— Begin EXCERPT —
The current version of the manuscripts lacks important information on the model simulations. Farley et al. refer to other publications, however, they cannot expect that every referee or reader reads three additional papers to understand what actually has been done in this study. Therefore, some repetition of information is unavoidable. For example, the simulation runs used for training and validation should be shortly described, e.g. the information should be added for which time period the simulations have been performed and what set-up has been used.
Specific comments:
P3, L71: How many years have been used or are needed for training?
P3, L74: Which one or two climate models? Are you referring here to specific climate models or do you mean one or to models in general?
P3, L77ff: Which algorithm has been used for training? How does the input data for CIDER look like (e.g. dimension?)
P3, L80: “computes global mean climate variables”? How have these been computed? Which physics are behind these computations? Has a model been used?
P4, L90-92: I cannot follow you what actually has been done here.
P4, L94: What is the impulse response?
Section 2.1: It would be quite helpful if Section 2.1 could be split into two or three subsections to be more concise.
— End EXCERPT —
■ **TASK LIST**:
a) List every page-and-line reference that opens a comment in the excerpt.
b) Please return each line of the rows that contains the string "screenshot", matching case exactly.
The rows below have no connection to the excerpt.
— Begin DATA LISTING —
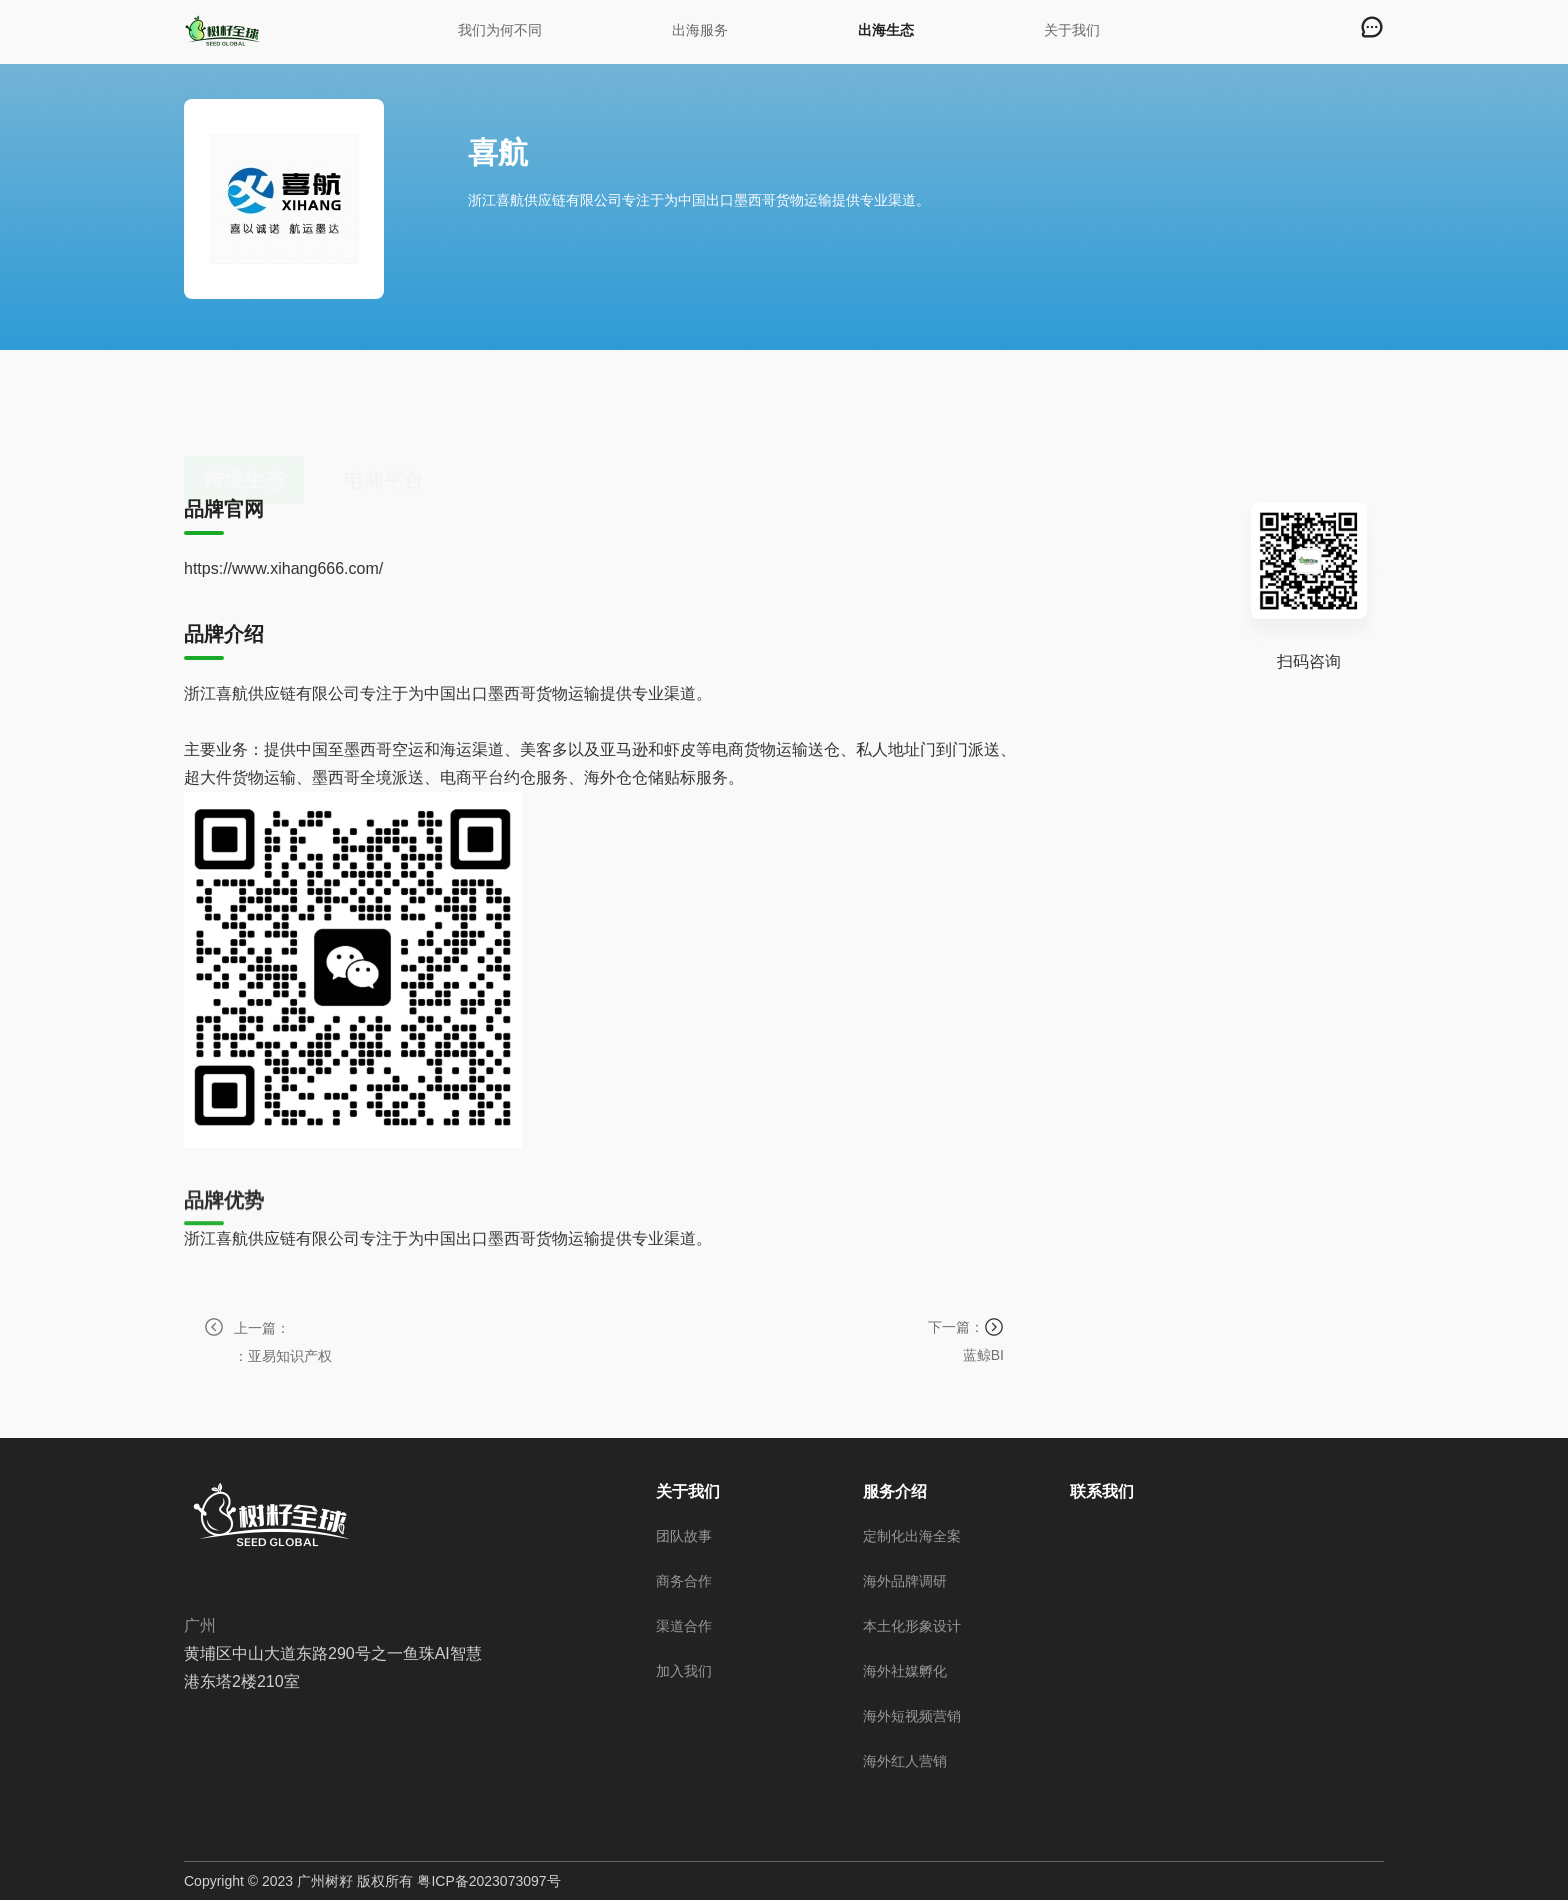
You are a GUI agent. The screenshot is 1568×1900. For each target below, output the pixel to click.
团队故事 (684, 1536)
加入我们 (684, 1671)
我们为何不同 (500, 30)
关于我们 (1072, 30)
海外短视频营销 (912, 1716)
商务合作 (684, 1581)
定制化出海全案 (912, 1536)
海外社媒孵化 (905, 1671)
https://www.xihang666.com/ (283, 569)
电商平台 (384, 415)
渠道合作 (684, 1626)
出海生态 (886, 30)
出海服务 (700, 30)
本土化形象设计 (912, 1626)
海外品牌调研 (905, 1581)
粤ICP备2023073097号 (488, 1881)
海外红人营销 (905, 1761)
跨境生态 (244, 415)
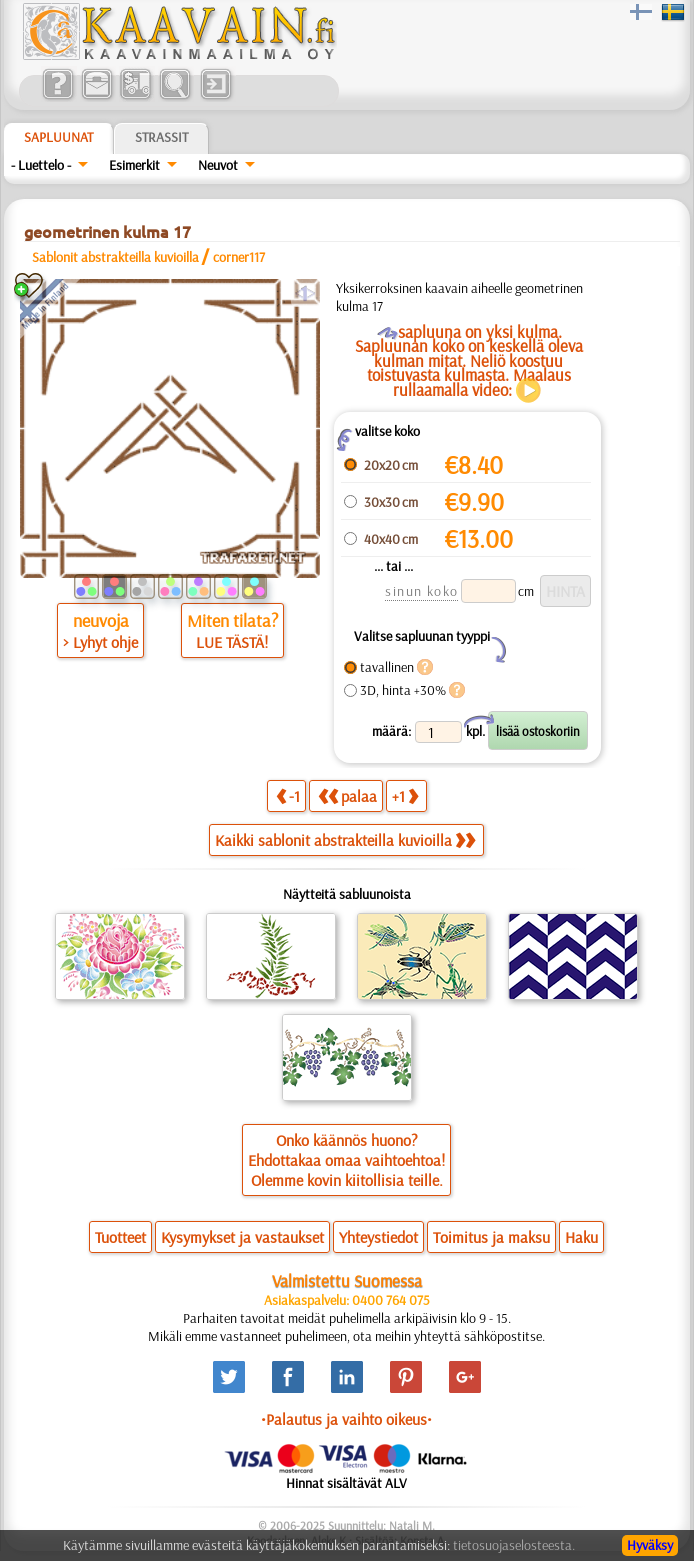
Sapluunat (58, 137)
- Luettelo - (41, 165)
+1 (405, 795)
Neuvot (218, 165)
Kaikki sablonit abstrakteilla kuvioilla (345, 840)
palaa (347, 795)
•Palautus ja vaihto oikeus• (346, 1419)
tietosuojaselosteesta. (514, 1545)
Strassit (161, 137)
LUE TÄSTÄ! (232, 642)
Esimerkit (134, 165)
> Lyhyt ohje (100, 642)
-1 (288, 795)
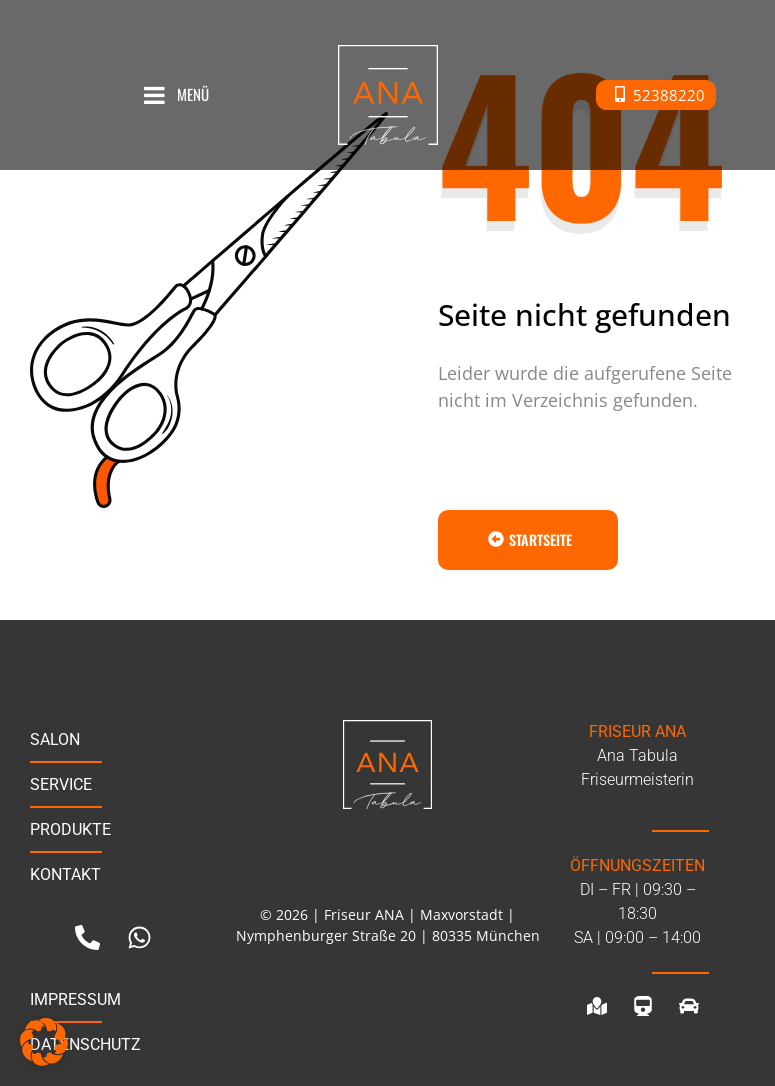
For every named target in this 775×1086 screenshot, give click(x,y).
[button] (44, 1042)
— End DATA LISTING —
■ **RESULTS FOR EACH TASK**:
a)
P3, L71
P3, L74
P3, L77ff
P3, L80
P4, L90-92
P4, L94

b)
You are a GUI agent. The screenshot is 1568×1900. For each target below, output the pixel to click.
For every named target in this 775×1086 screenshot, give click(x,y).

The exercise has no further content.